Believe it or not recruiting the right user for your usability test is even more important than the test itself. If you are a small UX agency or a multinational enterprise, you have challenges when looking for right people to recruit.

Let’s assume you have a participant pool or use an agency to recruit, you should ask yourself Do they represent your target audience?! And I’m not talking just about few screener questions that tell you some basic information about each participant. If users you recruit are not representative of the major users your team is designing for, then your test will not bring any valuable insight into the product team!

If your team has already created a persona, then try to recruit users as close as to the persona. If your team does not have any persona created and there is no time for it, simply chat with your key stakeholders in product team and find few key possible characteristics which can help you to identify who you are targeting [and don’t be surprised if they didn’t know!].

Also, Avoid professional participants. Believe it or not, some people are making living out of this. They sign up for every agency and any user study they see. This might dramatically cause your research to be biased, as often I learned these types try to please you and say what you like to hear, instead of a genuine response which is what you need to influence smarter decisions.

Recruiting is tricky and what I just said was probably 2 out of 234 recruiting tips from The Don Norman group.



Be Aware!

People behave differently when they are observed. It is a FACT! The goal here is to make users as comfortable as possible so they perform the tasks as close as possible to a regular situation where they are not in a usability lab. That’s all I know! Make them feel comfortable and build RAPPORT.



Be a politician!

Be friend with stakeholders!

Tomer Sharon in his book, IT’S OUR RESEARCH says:

“50% of my time is devoted to research planning, execution or analysis, and the other 50% involves politics”.

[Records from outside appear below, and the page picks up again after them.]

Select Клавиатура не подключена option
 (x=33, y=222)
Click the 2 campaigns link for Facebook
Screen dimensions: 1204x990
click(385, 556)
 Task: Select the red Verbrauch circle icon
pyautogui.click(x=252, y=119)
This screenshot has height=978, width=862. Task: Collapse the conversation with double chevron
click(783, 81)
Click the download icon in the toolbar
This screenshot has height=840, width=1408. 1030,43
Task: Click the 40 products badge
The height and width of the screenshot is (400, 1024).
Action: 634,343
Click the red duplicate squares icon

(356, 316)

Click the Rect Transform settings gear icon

Being a good listener is not just for the usability room and with users. Listen carefully to your stakeholders for two reasons.First to understand what exact insight they need from the test. This will inform your usability study design. Second, try to understand what is their side and what do they believe to death about the product you are testing. This will help you to massage your report and make it consumable, rather than destroying all they have done.

Bring key stakeholders to the usability table! This is MAGIC! Not only it helps you to get buy-in, also the first-hand experience of watching a user struggling to figure out how to make sense of a feature generates empathy and injects User-Centred juice into stakeholders brain.

Often design team, developers and project managers are so immersed in their work, which they forget at the end if intended users can’t make sense of the products, the mission is failed!

Make sure to tell stakeholders not to interrupt the session and not to talk to the participant unless you say so. Ask them to keep their questions for the end if you plan to have any.



Don’t party the night before

Get a good night sleep before the test day

If you already scheduled an intense day of testing with users, and if sessions are long, chances are that you get sick of what users are saying repeatedly and that will cause losing focus and interest which participants can easily tell if you are not interested and that might affect their responses. This is critically important if YOU are the MODERATOR!



Shut up! Listen and nudge

Do not ask YES/NO questions!

Aim for open-ended questions, and avoid those that end up with a simple answer of yes or no. Not only these questions will not have any qualitative insights, but they might also force users to give you false data as they want to please you and not look dumb. Instead, focus on questions that give you insights about WHY a certain thing happens or HOW it affects the user.

Encourage talk but do not lead the conversation

In another word, Shut up and listen! It is the most important skill a UX researcher MUST have especially when it comes to interviewing and moderating usability studies. Be an active listener, make eye contact appropriately.



This is not a lecture

Practice lean notetaking

Do not try to take notes from everything. This won’t help you for a quick analysis at the end. Being a good note taker ain’t easy. I suck at it big times! Anyway, make sure to be absolutely focused. Here is how I try to take notes:

  • From the things that surprises me [unexpected behaviours].
  • When the user gets confused and struggles [Make sure to note WHY they struggle, not just the fact that they struggle!].
  • When I see or hear something from a user that might answer a stakeholder question.

If you can, try to have someone else to take notes and focus on being a good moderator. Make eye contact if it helps to build rapport but do not distract the user.



One test stand

Do not recruit the same users for the future iteration of the same product!

The nature of design iterative process indicates that you make something, you test it and make it better and AGAIN! This means you will need to test the same feature over and over and over again as it improves. Users who already tested a product will have prior knowledge, therefore having them to test another iteration of the same feature they are already familiar might not give you the insight you look for. That being said, cases are different. Sometimes you want to know if a certain product pleases the current users, and in that case you may actually recruit users who have prior knowledge.